To sustain the momentum and impact, Nalini is bringing a mobile application called myArogya to Healthy Workplace employees. And offering other programs and services thus creating the sense of a community and opening the platform for horizontal communication. The app’s effectiveness is currently being tested in a study in some Healthy Workplaces.  The app is designed as a one-stop shop for chronic disease prevention with rich content on awareness and prevention of diabetes, heart disease, kidney disease and other complications of diabetes. It will in the future also have a mHealth smoking cessation program to help people quit smoking. 

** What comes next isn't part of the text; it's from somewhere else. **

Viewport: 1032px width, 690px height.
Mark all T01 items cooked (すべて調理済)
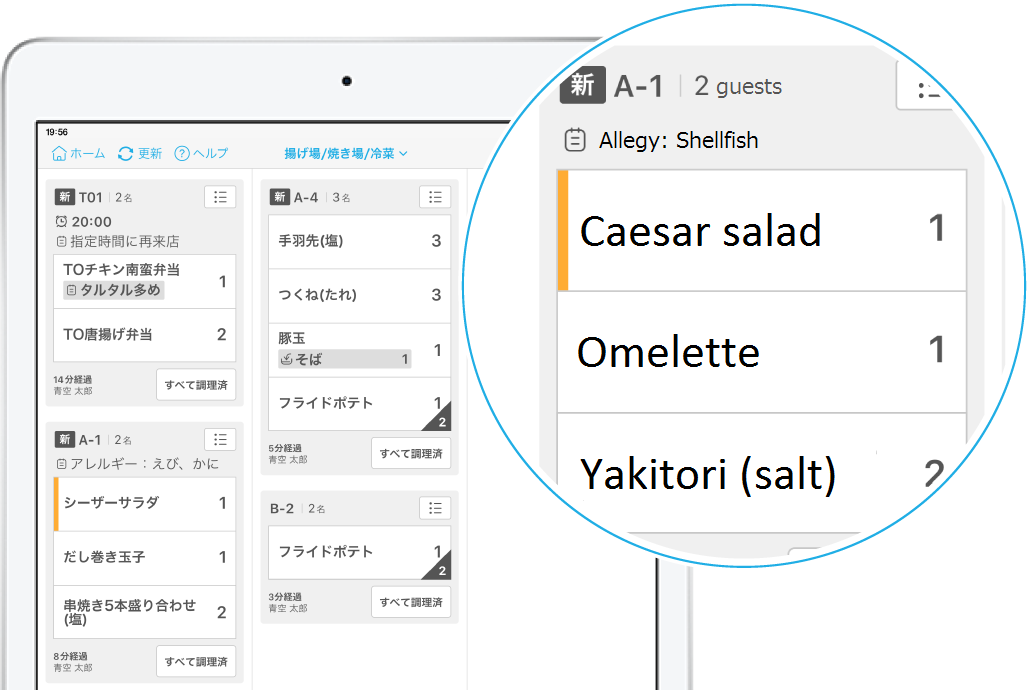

The mobile app builds off the success of a previous mHealth program called mDiabetes, which used simple text messages to educate 1 million people and helped 150,000 people lead a healthier life as demonstrated through 4 simple behaviour change techniques (2-3 fruits a day, 2-3 vegetables a day, exercised regularly and avoid fried foods).

All of this was not enough for Nalini, she understood that the nutrition in rural and urban families was a major problem and depended on particular eating habits. She thought she could also turn women into ambassadors by changing their thali (Indian food plate) into a healthy plate. The idea was inspired by the US MyPlate program which serves as a graphic easy to understand and visually appealing reminder to help consumers make healthy eating choices. Nalini tailored and adjusted this program to the Indian context and called this program MyThali.

In the year 2020, Nalini plans to implement these programs across all of India, building a chronic disease prevention model and start spreading her programs to other countries with similar health and nutrition problems.




THE PERSON

Nalini grew up in a traditional South-Indian middle class family, with a strong emphasis on education. She excelled in all her exams and received a scholarship throughout school. Nalini also went on to get a Ph.D. in Bio – Chemistry from Indian Institute of Science in Bangalore, the leading academic institution in India for pure sciences.  Nalini moved to the United States from India after she got married and started her career working first in academics and then in the Pharmaceutical industry.
Nalini had the opportunity to travel and work in different parts of the world because of her husband’s job that took them to new places. Over the years, Nalini worked in leadership roles in leading Pharmaceutical and Healthcare companies globally, like Bio-Rad Laboratories, Hill and Knowlton, Glaxowellcome, Merial and Merck. In every organization Nalini carved an intrapreneurial space for herself, where she started initiatives, built them from the ground and institutionalized them so the initiative sustained beyond her time at the company.

After more than a decade of working in the pharmaceutical industry, Nalini became aware of and started noticing global health trends. Nalini was concerned by the global rise of chronic diseases and knew that this problem needed to be checked before it was too late to recover. Nalini started branching off from her traditional job role and took up every opportunity to meet people and attend conferences on global health. One such was a talk by Dr. William Foege, who devised the global strategy that led to the eradication of smallpox from the world. Dr. Foege’s story inspired Nalini and filled her with hope that it was possible to tackle a health crisis on a global scale.

After gathering all the experience she could in labs, medical companies and through meeting people, Nalini finally decided to quit her comfortable job and took a “leap of faith” and decided to use all of these skills to launch her own organization in 2010.